A 6' x 4' fan is a small one! 

Get yourself an old roller blind and replace the cotton blind with a polythene one - no storage problems! But make sure you keep summer sun off the roll or it will shred.

Cover doesn't have to be 100% to work because covers are 100% efficient.

A cover that is 3' 6" wide will give 100% protection to at least the central 3' where all the peaches are, and may protect the full 4 foot width...

You can start the cover 2 or 3' above the ground and it will still protect everything more than a foot off the ground (unless you live on open moorland and have horizontal drizzle as a norm).

Using chemicals against leafcurl is a mug's game.

You can even use opaque covers because 80% of the damage happens while the leaves are bursting, before they are really helping the crop. You can use anything - corrugated iron, old garage doors etc.

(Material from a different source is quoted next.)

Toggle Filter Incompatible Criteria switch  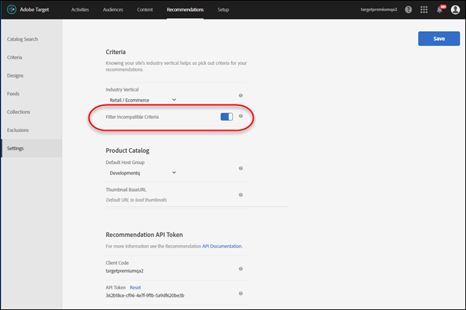click(x=227, y=117)
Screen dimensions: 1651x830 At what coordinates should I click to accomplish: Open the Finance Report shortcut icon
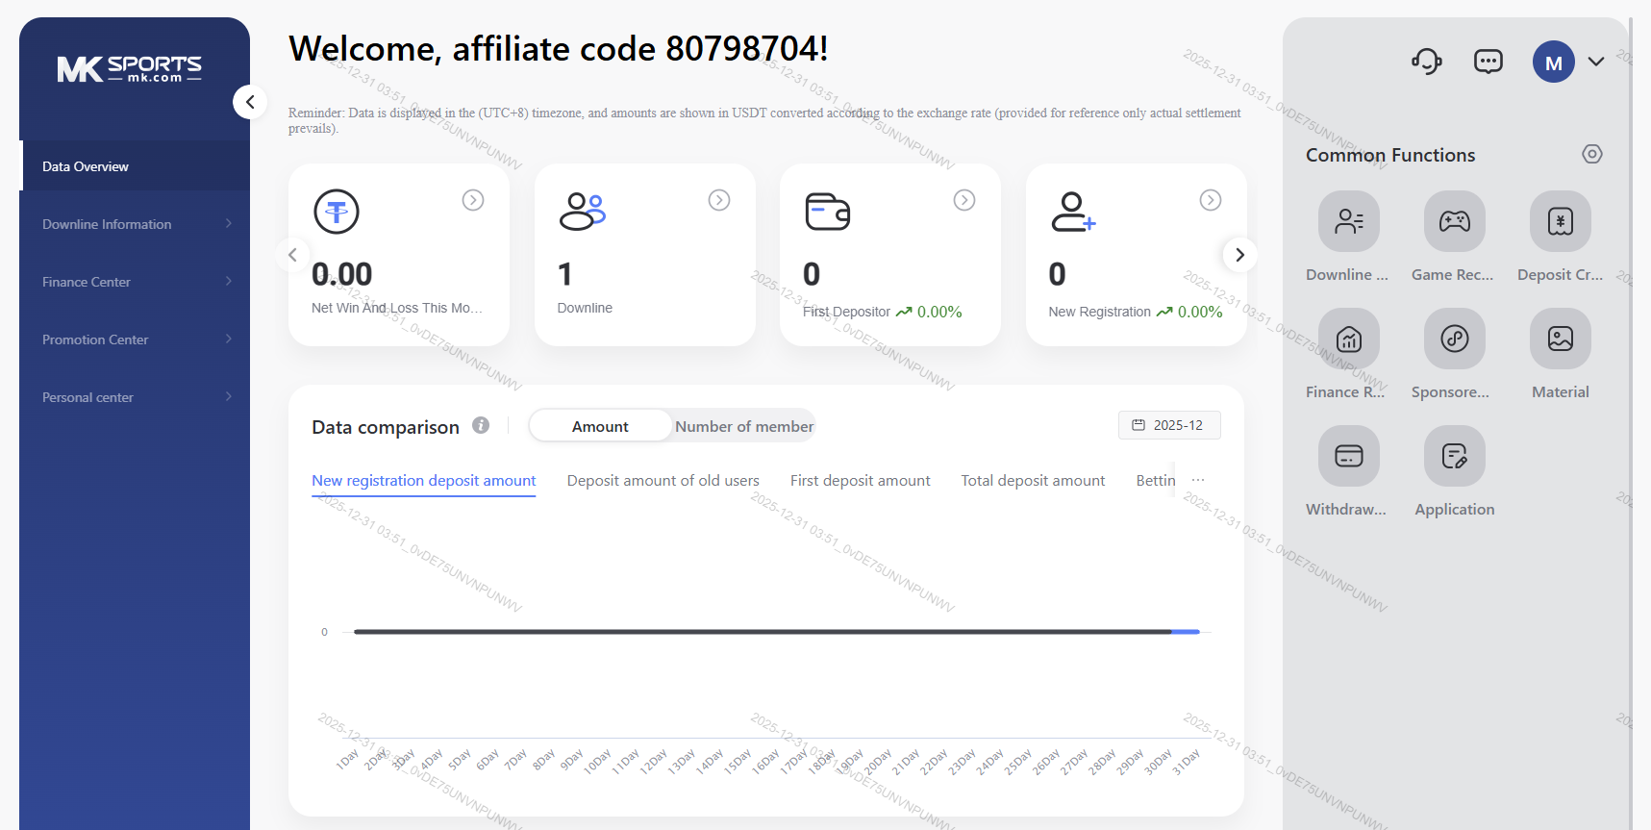pos(1348,339)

If you take an opaque cover off and expose the whole tree as soon as the first full-size leaves develop you will probably find you still get an 80% reduction in leafcurl.

Cheers.
With a microholding you always get too much or bugger-all. (I'm fed up calling it an allotment garden - it just encourages the tidy-police).

The simple/complex split is more & more important: Simple fertilisers Poor, complex ones Good. Simple (old) poisons predictable, others (new) the opposite.